Costruire la pace con l’amicizia

“L’amicizia come via per costruire la pace della famiglia umana” fa parte di un ciclo di seminari, dal titolo “Costruire la Pace”, animati e organizzati dai docenti e teologi Giovanni Emidio Palaia e Stefania De Vito. Lo scopo dei seminari, realizzati dall’Università LUMSA e da RUniPace in collaborazione con Pontificia Academia Mariana Internationalis (PAMI) e con L’Opera nazionale per la città dei Ragazzi (Percorsi di cittadinanza), non è quello di offrire “strategie” per l’edificazione di una realtà umana più giusta, quanto quella di riflettere sul significato costitutivo della pace, vero patrimonio dell’umanità. Per tale motivo, si è scelto che i seminari siano strutturati in forma interdisciplinare, coinvolgendo la Teologia e le altre discipline del mondo laico e richiedendo che queste adottino un approccio dialogico, tra di loro e con il tema in oggetto.

Modera Stefania De Vito

In questo incontro, moderato dalla prof.ssa Stefania De Vito (teologa, Università LUMSA), il tema dell’amicizia, tanto caro alle nuove generazioni, sarà sviluppato sia da un punto di vista filosofico-teologico-morale, sia linguistico. Parteciperanno i docenti Giovanni Emidio Palaia (teologo, Università LUMSA) e Edoardo Bellafiore (insegnamento di Linguistica e Galateo digitale, Università LUMSA), il card.

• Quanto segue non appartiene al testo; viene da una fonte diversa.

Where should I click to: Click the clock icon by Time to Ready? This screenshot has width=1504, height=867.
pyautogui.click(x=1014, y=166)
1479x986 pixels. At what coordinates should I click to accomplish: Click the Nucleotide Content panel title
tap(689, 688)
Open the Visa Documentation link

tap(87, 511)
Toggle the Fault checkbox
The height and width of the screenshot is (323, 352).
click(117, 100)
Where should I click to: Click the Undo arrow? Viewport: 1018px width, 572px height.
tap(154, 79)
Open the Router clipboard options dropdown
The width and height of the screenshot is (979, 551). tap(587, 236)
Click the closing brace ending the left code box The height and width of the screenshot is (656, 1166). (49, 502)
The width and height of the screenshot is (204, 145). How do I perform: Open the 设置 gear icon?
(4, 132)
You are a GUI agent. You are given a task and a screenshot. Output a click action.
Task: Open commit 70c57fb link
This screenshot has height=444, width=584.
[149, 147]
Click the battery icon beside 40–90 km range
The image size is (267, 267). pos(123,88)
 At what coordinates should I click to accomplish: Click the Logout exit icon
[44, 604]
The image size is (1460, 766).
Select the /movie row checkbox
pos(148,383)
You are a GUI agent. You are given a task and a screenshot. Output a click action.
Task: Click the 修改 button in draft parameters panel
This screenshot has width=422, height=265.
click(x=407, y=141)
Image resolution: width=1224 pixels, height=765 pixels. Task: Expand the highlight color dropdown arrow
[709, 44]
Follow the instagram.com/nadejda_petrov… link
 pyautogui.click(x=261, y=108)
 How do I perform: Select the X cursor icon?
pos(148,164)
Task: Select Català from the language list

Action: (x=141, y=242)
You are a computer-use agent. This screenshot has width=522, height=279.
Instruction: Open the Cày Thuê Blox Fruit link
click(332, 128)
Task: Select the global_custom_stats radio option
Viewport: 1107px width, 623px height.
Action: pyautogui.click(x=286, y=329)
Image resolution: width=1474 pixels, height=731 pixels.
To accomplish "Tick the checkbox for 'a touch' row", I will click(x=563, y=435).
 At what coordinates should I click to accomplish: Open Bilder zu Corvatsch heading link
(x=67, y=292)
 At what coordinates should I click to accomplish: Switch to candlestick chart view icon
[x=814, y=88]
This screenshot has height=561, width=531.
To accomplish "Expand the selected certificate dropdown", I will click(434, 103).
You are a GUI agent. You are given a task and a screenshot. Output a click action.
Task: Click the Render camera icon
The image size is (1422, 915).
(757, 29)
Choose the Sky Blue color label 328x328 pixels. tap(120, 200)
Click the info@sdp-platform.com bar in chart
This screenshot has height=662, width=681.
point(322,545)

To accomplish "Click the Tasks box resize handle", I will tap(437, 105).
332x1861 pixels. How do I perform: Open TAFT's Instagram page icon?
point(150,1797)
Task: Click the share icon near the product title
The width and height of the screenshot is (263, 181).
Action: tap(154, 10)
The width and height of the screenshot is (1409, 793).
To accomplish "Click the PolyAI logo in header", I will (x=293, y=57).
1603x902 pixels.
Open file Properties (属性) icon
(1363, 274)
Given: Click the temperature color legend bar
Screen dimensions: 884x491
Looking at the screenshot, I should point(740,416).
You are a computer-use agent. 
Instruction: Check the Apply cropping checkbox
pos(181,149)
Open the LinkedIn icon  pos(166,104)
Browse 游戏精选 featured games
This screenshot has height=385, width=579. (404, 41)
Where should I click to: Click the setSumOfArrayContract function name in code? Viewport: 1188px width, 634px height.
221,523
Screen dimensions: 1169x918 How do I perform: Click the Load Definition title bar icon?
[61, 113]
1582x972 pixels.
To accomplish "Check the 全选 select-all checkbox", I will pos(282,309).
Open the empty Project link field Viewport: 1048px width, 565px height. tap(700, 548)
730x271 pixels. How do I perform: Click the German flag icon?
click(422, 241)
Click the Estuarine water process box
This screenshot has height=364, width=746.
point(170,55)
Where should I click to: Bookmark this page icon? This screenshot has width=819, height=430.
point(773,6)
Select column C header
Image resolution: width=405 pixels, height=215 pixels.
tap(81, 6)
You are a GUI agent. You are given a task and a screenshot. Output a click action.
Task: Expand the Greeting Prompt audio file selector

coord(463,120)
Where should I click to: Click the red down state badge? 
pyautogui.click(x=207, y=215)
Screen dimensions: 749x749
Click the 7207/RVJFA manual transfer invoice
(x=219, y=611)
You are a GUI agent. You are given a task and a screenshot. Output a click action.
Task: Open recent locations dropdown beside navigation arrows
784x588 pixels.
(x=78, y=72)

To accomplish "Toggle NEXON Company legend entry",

Pierbattista Pizzaballa (patriarca di Gerusalemme dei Latini) e mons. Yoannis Lahzi Gaid, presidente dell’Associazione Bambino Gesù del Cairo onlus e della Fondazione per la Fratellanza Umana egiziana, organismi che operano a supporto di progetti caritativi e di volontariato nello spirito del documento di Abu Dhabi sulla Fratellanza umana, sottoscritto il 4 febbraio 2019 da papa Francesco e dal grande imam di Al-Azhar Ahmad Al-Tayyib per diffondere una cultura di fraternità e convivenza.